The ongoing debate among deputies in the lower house both for and against new gaming legislation in Brazil means further delays for the issue that has been pending for 25 years.
In early November the Special Committee for National Development (CEDN) approved a modified and updated version of legislation that Senator Ciro Nogueira originally drafted in 2014. Overseen by Chairman of the Special Committee Senator Fernando Bezerra Coelho, later in the month the latest draft was sent to be examined in plenary session in the Senate. However, this past week, PLS 186/2014 (pdf), which proposes legalizing bingo halls, slot parlors, casinos, and the popular “Jogo do Bicho” or “Animal Game,” was returned by the Senate for further debate.
After an application was filed by Senator Magno Malta requesting the House Committee on Constitution, Justice and Citizenship (CCJ) conduct a more thorough debate on the matter; Senators voted 44 to 19 in favor of returning the proposed legislation to the CCJ for further analysis. It was believed that on December 14, the bill would have been voted on, according to a G3Newswire report.

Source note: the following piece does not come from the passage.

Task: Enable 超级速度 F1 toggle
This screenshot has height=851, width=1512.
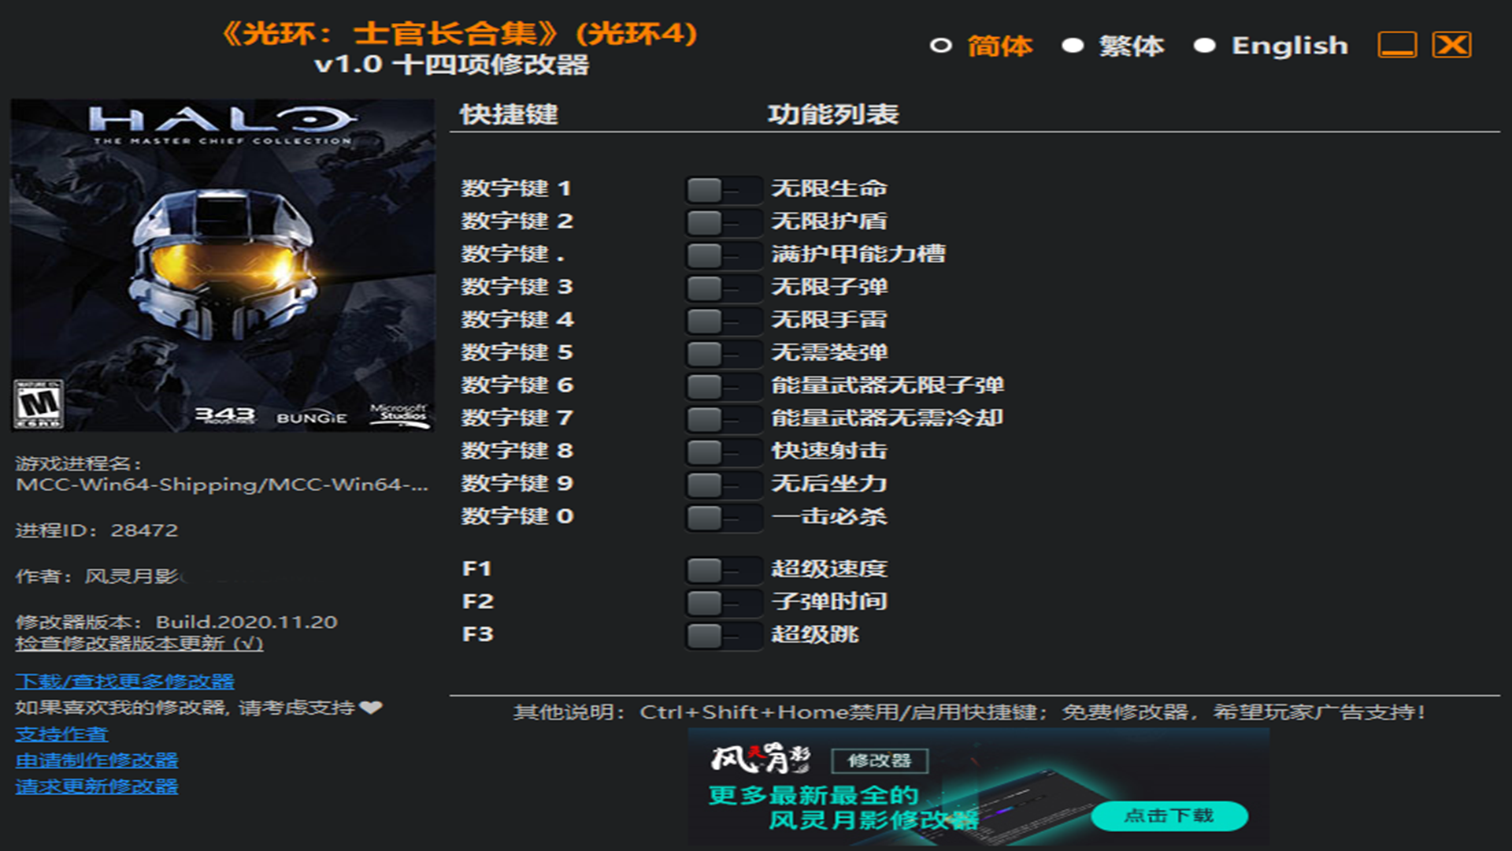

Long standing opponent of gambling, Deputy Luiz Carlos Hauly, said that legalizing gambling may have serious adverse effects in Brazil, including aggravating the current economic crisis. Hauly said earlier this year that he would be voting against the new bill, arguing that “compulsive gambling is as harmful to humans as drugs and alcohol,” according to the news agency. Deputy Gilberto Nascimento also supported Hauly’s rejection of the bill, saying that he was opposed to all gaming even that which has been promoted by the Caixa Econômica Federal or or CAIXA, which would oversee gambling regulation. Nascimento said that Brazil should look to attract other investment opportunities rather than gaming. Also opposed to the bill, Deputy Roberto de Lucena said that most of Brazil was also against legalizing gambling.
In defense of PLS 186/2014, Deputy Joao Carlos Bacelar Batista said after 25 years of pending new gaming legislation, it was time that it was approved by the government. The deputy said, “This is not the time to say that we will not discuss it or that we need to discuss it further. That has passed. We need to decide now. There has been a monumental delay in making a decision on this,” according to the report. He went on to say that approving the new bill would provide a much-needed boost to the economy of the country, and that, “Gaming is necessary for Brazil, it will generate wealth. The decision cannot be based on anyone’s moral convictions. No group has the right to impose its values on the other group.”
Also defending the new bill was Deputy Herculano Passos Chairman of the Tourism Committee in Brazil’s Chamber of Deputies who said that gaming was already widespread in Brazil, especially in bingo halls.
A culmination of more than 10 months of work, the final draft of the gaming bill defines the types of gaming that are permitted in the South American nation, including licensing criteria, taxation, and the rules for prize distribution. In addition, the new draft includes measures designed to combat money laundering and corruption. Having passed the committee stage, the bill needs approval from the full house.